Aim of the exercise:
If a line comes after the one containing "Blog (396, 637)", leave it out; copy every line before it, and that line too, exactly as written, starting from the first line of the entries.

Records provided:

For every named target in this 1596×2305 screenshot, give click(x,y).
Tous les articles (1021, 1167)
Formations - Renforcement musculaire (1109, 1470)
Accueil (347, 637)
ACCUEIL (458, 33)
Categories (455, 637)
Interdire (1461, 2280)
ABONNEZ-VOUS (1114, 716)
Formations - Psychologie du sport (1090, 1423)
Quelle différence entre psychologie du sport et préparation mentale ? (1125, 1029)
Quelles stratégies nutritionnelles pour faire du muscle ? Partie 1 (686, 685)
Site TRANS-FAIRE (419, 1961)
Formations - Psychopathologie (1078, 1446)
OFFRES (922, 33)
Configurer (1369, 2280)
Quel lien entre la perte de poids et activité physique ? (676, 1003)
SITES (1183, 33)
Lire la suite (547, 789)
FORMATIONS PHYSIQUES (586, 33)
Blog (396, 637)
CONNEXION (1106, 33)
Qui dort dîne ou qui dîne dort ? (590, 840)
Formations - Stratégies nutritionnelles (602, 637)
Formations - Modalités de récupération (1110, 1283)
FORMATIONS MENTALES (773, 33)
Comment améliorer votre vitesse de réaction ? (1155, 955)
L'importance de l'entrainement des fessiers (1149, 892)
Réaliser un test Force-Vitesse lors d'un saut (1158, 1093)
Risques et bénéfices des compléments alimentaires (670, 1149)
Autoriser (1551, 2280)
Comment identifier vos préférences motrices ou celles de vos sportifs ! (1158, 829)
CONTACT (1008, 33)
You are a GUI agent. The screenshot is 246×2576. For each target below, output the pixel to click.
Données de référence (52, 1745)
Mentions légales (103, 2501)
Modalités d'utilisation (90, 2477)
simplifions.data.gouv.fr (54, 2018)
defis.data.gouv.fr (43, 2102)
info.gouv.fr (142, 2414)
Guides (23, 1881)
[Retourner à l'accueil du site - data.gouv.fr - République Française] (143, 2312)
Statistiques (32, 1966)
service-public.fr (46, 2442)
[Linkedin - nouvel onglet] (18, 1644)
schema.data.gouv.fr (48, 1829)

Solution:
For every named target in this 1596×2305 screenshot, give click(x,y).
Tous les articles (1021, 1167)
Formations - Renforcement musculaire (1109, 1470)
Accueil (347, 637)
ACCUEIL (458, 33)
Categories (455, 637)
Interdire (1461, 2280)
ABONNEZ-VOUS (1114, 716)
Formations - Psychologie du sport (1090, 1423)
Quelle différence entre psychologie du sport et préparation mentale ? (1125, 1029)
Quelles stratégies nutritionnelles pour faire du muscle ? Partie 1 (686, 685)
Site TRANS-FAIRE (419, 1961)
Formations - Psychopathologie (1078, 1446)
OFFRES (922, 33)
Configurer (1369, 2280)
Quel lien entre la perte de poids et activité physique ? (676, 1003)
SITES (1183, 33)
Lire la suite (547, 789)
FORMATIONS PHYSIQUES (586, 33)
Blog (396, 637)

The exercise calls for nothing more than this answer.